Читаем Журнал Наш Современник №5 (2002) полностью

“Надо представить себе атмосферу всех предыдущих лет, советско-польскую войну 1920 года, последующие десятилетия напряженных отношений с Польшей, осадничество, переселение польского кулачества в так называемые восточные коресы, попытки полонизации украинского и в особенности белорусского населения, белогвардейские банды, действовавшие с территории Польши в двадцатые годы, изучение польского языка среди военных как языка одного из наиболее возможных противников, процессы белорусских коммунистов. В общем, если вспомнить всю эту атмосферу, то почему же мне было тогда не радоваться тому, что мы идем освобождать западную Украину и Западную Белоруссию?

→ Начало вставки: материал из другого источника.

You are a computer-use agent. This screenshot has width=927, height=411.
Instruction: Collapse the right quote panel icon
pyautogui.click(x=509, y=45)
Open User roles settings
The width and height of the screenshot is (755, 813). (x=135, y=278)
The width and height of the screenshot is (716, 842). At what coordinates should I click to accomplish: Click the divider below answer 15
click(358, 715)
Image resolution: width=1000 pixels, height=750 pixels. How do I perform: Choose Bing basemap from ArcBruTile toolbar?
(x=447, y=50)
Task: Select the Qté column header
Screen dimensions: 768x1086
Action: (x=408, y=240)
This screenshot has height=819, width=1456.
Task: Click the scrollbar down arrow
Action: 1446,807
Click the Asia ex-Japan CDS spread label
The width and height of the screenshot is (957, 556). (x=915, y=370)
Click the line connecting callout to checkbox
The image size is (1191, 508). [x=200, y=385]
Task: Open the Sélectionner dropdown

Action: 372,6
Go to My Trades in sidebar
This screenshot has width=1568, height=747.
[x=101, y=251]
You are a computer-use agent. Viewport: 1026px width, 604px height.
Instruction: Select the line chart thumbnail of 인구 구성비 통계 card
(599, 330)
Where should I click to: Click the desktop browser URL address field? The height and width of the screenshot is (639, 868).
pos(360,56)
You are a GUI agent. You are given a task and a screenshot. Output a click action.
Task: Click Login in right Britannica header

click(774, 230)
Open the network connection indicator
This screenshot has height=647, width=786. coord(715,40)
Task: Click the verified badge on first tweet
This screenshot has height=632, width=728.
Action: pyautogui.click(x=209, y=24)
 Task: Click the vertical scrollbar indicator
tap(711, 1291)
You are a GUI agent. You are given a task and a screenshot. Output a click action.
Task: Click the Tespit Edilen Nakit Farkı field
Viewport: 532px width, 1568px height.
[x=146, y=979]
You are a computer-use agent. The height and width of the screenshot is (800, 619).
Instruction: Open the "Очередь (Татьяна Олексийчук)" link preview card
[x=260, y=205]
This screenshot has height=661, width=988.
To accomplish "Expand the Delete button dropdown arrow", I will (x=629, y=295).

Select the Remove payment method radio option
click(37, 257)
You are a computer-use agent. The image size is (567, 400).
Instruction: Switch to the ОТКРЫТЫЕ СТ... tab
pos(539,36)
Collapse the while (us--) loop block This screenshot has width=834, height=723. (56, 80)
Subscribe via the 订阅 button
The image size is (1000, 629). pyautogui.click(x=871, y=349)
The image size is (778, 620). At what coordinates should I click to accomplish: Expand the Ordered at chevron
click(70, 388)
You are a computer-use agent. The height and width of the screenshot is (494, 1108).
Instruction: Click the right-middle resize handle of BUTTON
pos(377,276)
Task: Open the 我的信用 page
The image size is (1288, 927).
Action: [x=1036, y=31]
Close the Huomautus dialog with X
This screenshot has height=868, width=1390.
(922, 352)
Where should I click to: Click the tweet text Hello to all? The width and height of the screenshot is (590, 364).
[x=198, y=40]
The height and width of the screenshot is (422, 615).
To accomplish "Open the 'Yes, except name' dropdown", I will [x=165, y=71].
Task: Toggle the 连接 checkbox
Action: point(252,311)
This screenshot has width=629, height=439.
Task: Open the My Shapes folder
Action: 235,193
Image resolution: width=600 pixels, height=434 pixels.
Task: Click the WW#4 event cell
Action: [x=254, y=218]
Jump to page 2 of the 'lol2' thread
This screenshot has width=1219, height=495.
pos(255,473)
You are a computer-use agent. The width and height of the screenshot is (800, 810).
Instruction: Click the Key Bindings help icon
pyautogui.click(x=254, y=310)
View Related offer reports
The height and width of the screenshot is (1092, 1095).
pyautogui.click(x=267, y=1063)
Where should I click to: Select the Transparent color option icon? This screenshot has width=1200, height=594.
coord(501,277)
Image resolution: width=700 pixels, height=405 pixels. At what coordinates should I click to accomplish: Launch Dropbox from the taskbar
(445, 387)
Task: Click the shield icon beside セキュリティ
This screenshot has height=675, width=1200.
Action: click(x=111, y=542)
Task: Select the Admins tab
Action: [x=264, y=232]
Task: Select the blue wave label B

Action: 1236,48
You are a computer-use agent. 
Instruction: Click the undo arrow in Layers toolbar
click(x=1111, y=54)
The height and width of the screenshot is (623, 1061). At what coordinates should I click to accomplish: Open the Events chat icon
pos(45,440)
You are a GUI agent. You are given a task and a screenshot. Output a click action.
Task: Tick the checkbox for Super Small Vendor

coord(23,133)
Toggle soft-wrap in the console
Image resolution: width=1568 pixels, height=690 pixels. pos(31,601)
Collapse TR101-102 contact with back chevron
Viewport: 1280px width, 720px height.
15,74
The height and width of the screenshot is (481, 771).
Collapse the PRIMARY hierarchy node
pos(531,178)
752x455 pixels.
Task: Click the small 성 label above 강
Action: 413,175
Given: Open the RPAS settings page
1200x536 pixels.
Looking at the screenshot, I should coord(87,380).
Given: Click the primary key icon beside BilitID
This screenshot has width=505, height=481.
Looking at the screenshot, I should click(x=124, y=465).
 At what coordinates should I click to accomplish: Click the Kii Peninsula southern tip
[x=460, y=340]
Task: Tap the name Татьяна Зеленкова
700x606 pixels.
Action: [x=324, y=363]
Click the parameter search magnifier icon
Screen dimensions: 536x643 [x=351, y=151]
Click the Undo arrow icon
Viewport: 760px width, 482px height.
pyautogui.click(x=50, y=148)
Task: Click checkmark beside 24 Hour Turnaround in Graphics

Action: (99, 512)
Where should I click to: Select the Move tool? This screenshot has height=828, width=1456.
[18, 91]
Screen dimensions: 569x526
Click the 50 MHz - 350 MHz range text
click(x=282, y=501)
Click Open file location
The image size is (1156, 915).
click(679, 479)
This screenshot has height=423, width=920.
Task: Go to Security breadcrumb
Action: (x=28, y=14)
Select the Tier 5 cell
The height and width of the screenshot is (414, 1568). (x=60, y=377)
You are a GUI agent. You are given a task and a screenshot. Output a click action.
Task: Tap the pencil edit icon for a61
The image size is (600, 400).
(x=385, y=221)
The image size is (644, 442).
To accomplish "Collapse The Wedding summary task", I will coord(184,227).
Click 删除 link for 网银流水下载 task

Идем к той линии национального размежевания, которую когда-то, в двадцатом году, считал справедливой, с точки зрения этнической, даже такой недруг нашей страны, как лорд Керзон, и о которой вспоминали как о линии Керзона, но от которой нам пришлось отступить тогда и пойти на мир, отдавший Польше в руки Западную Украину и Белоруссию, из-за военных поражений, за которыми стояли безграничное истощение сил в годы мировой и гражданской войн, разруха, неприконченный Врангель, предстоящие Кронштадт и антоновщина — в общем, двадцатый год”.

Ценно то, что эти строки из мемуаров “Глазами человека моего поколения” были написаны в конце семидесятых годов незадолго до смерти писателя, которому уже не нужно было ни лукавить перед историей, ни угождать властям, ни опасаться цензуры.

*   *   *

“Философию” шляхетства после исчезновения дворянства возложили, как венок на свои лбы, польское офицерство, чиновничество, духовенство, а в новое время и польская интеллигенция.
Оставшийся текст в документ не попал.